8th Vice-Chancellor of Islamic University, Bangladesh
- In office 3 April 2004 – 10 July 2006
- Preceded by: Muhammad Mustafizur Rahman
- Succeeded by: Foyez Muhammad Sirazul Haque

Personal details
- Spouse: Selima Islam
- Children: Tuhin; Saiful;
- Relatives: See Majumder–Zia family
- Alma mater: Rajshahi University
- Occupation: University academic, Professor

= M. Rafiqul Islam =

Bangladeshi academic and writer

M. Rafiqul Islam (এম রফিকুল ইসলাম) is a Bangladeshi academic, professor and writer. He was the eighth vice-chancellor of Islamic University, Bangladesh. He is a prominent professor in the economics department of Rajshahi University. He serve as vice-chancellor at Islamic University more than 2 years from 3 April 2004 to 10 July 2006.

== Career ==
He was President of Zia Parishad at Rajshahi University at 2012. He was the treasurer of Pundra University of Science and Technology, Bogra in 2019.

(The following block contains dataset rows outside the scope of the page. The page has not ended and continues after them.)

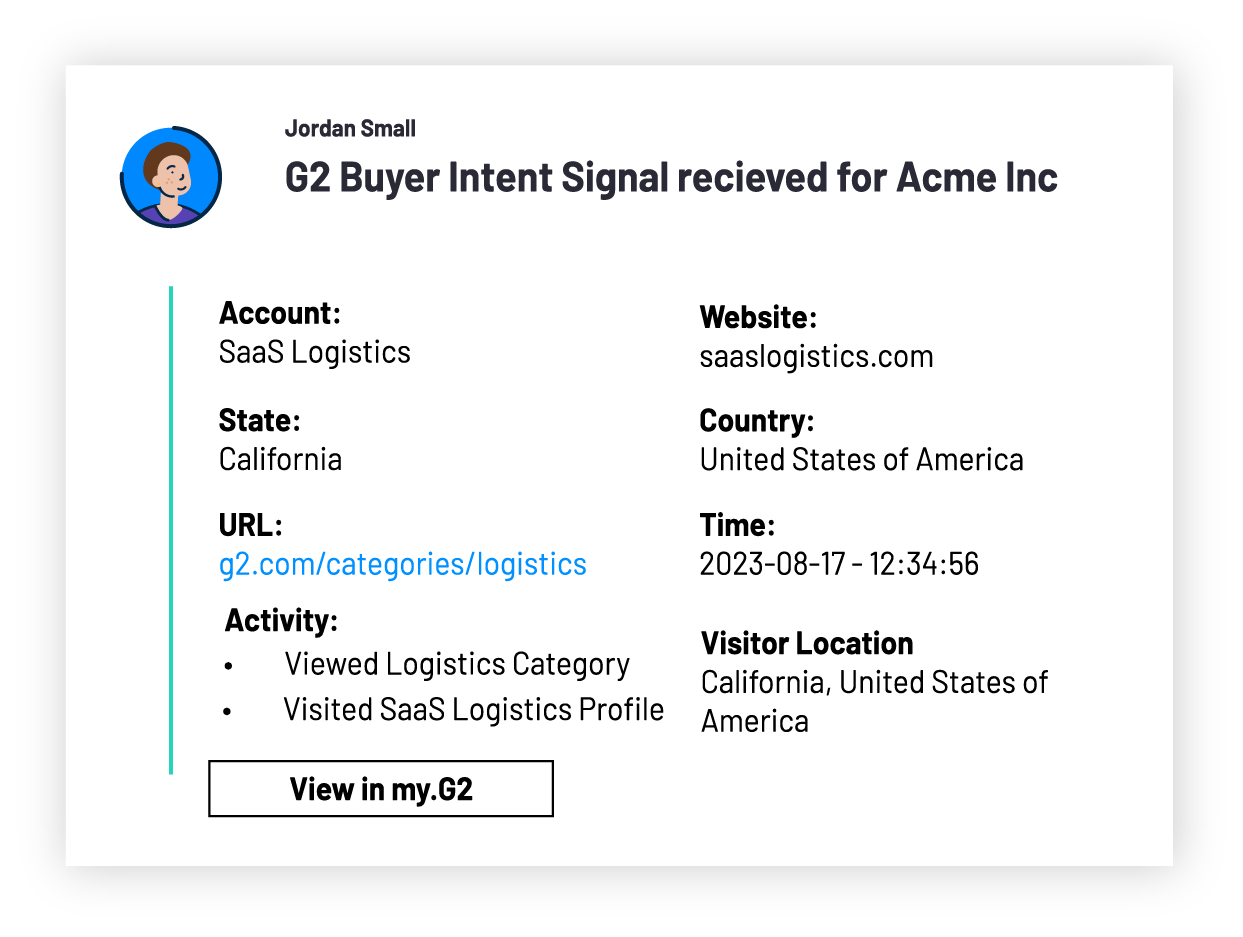Click the Activity section heading
Image resolution: width=1243 pixels, height=937 pixels.
point(281,620)
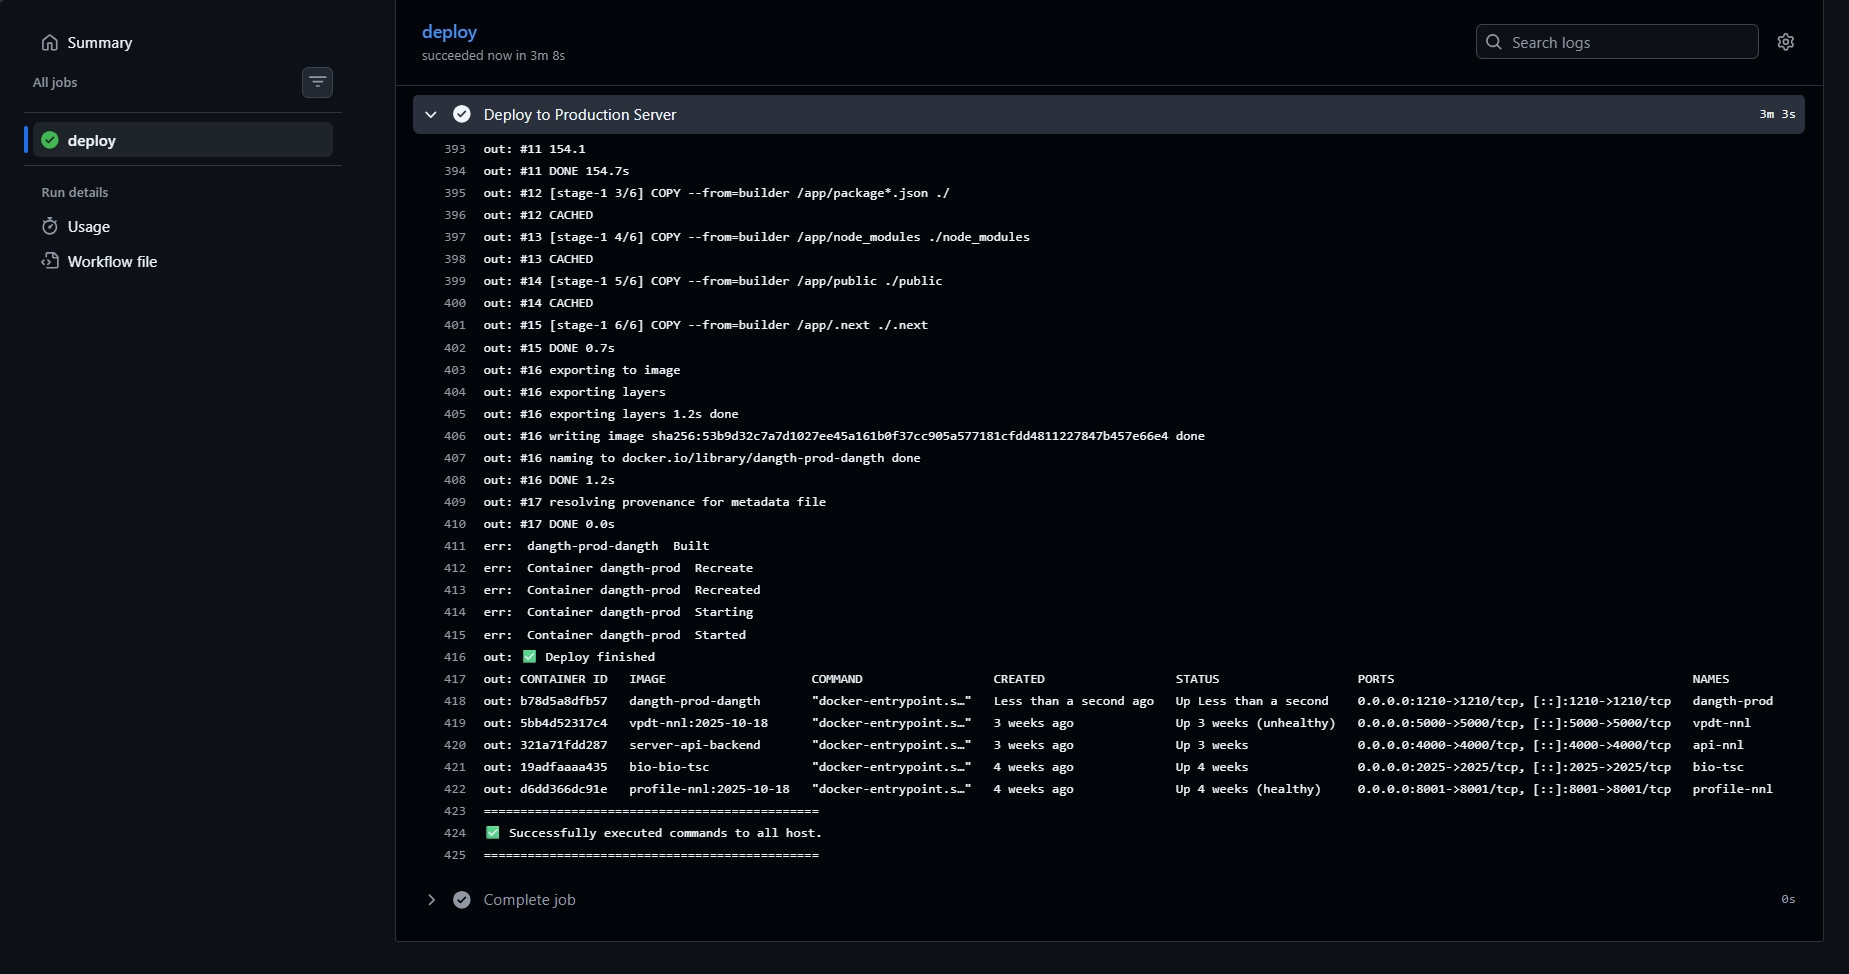Click the green deploy success icon
The width and height of the screenshot is (1849, 974).
coord(50,140)
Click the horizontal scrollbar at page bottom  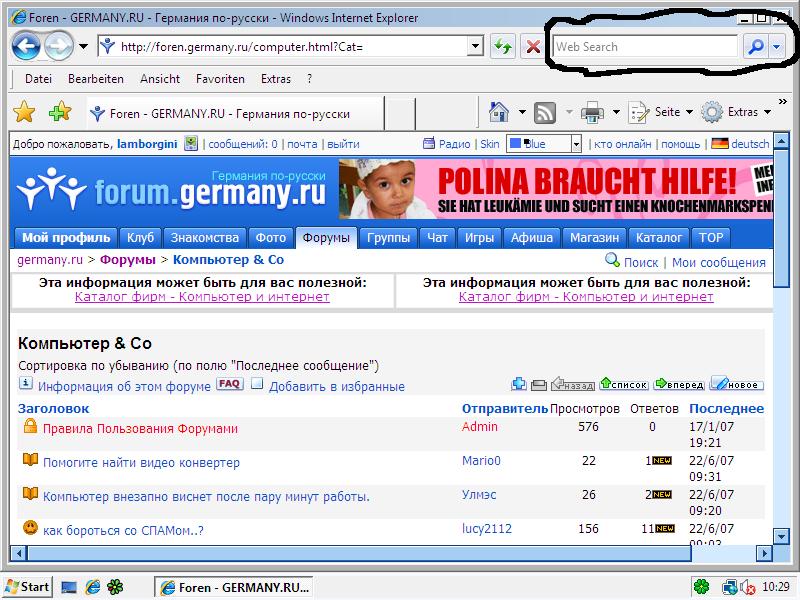point(350,552)
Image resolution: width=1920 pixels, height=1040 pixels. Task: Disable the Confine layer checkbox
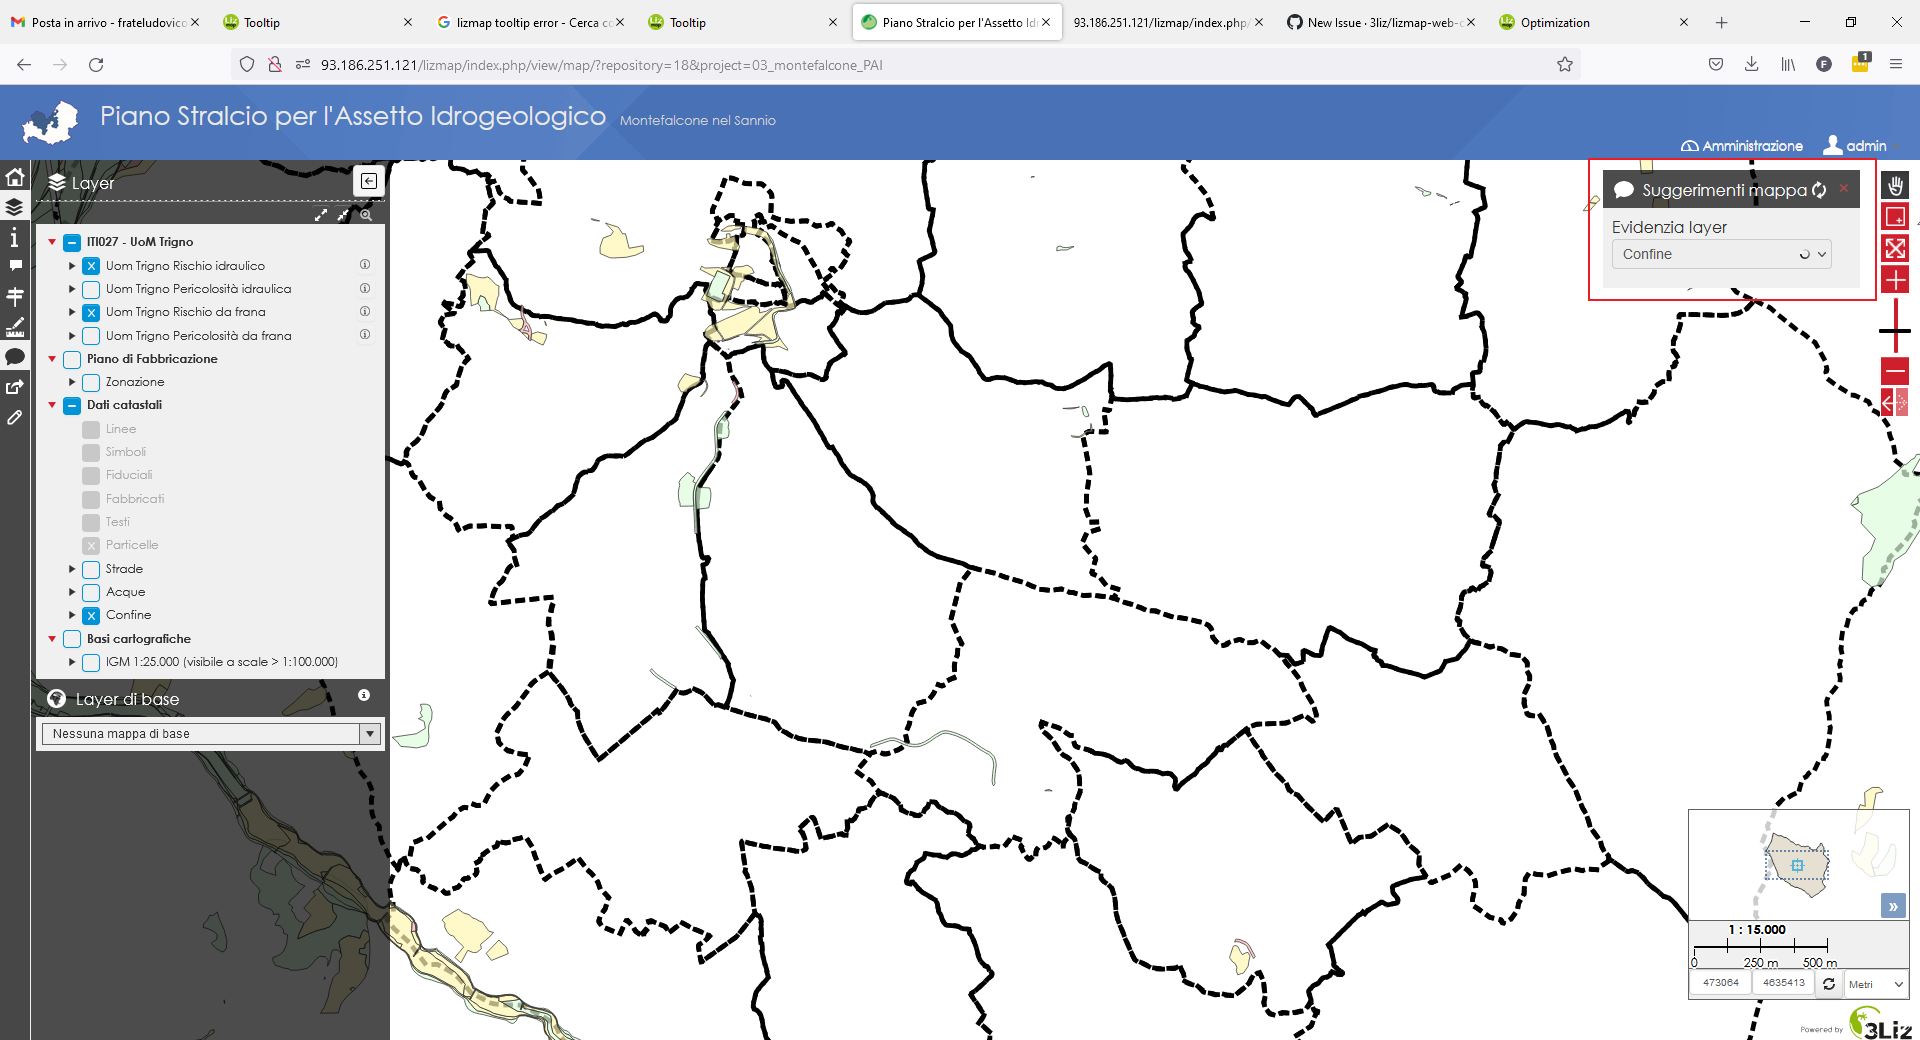(91, 615)
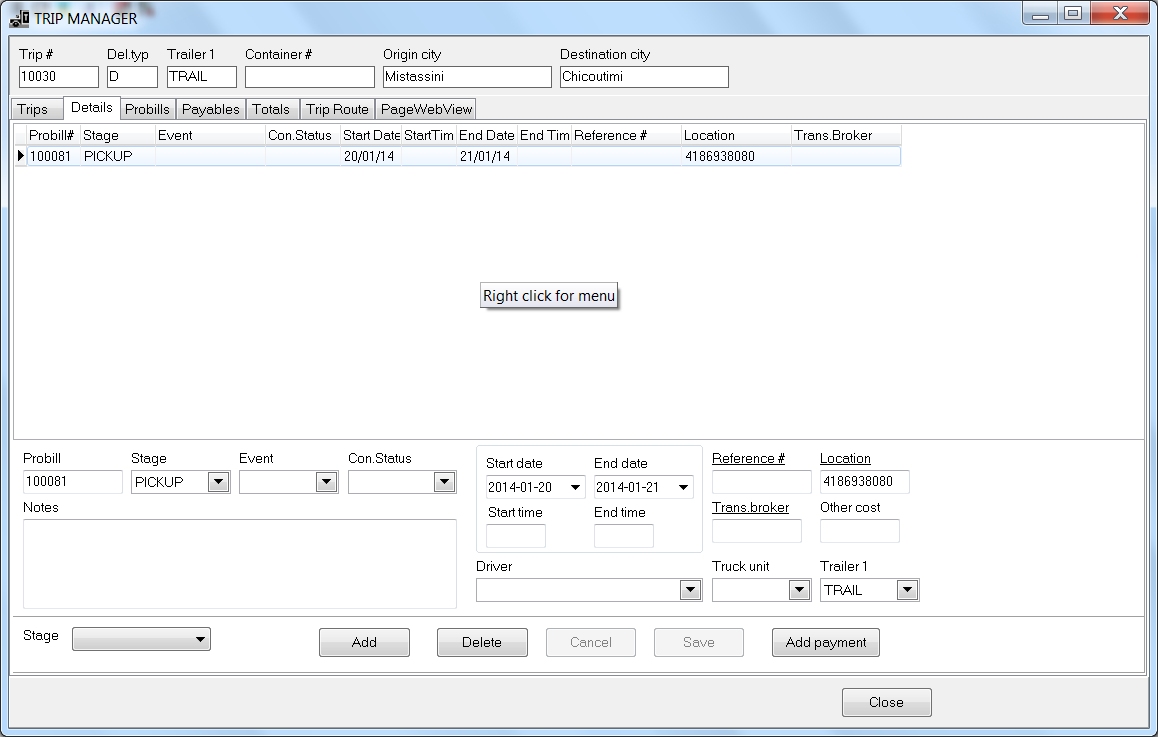Click inside the Notes text area
The height and width of the screenshot is (737, 1158).
[x=239, y=563]
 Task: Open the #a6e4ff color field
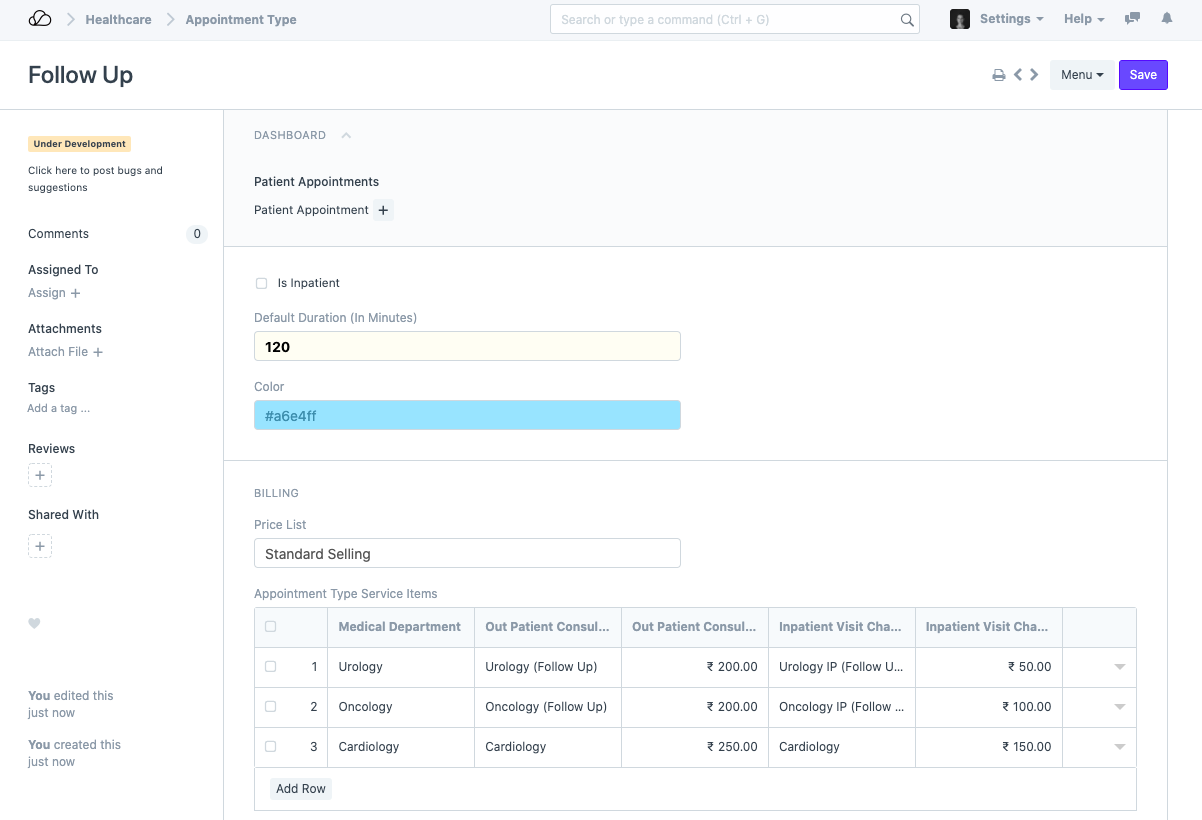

=== Vice-chancellorship ===
He was appointed vice-chancellor at Islamic University, Bangladesh on 3 April 2004. In November 2005, Islamic University Teachers' Associations (IUTA) accused him of corruptions, irregularities, and violation of university ordinance. Rafiqul Islam submitted his resignation letter to the education ministry in July 2006 for pressure from local job candidates and political issues.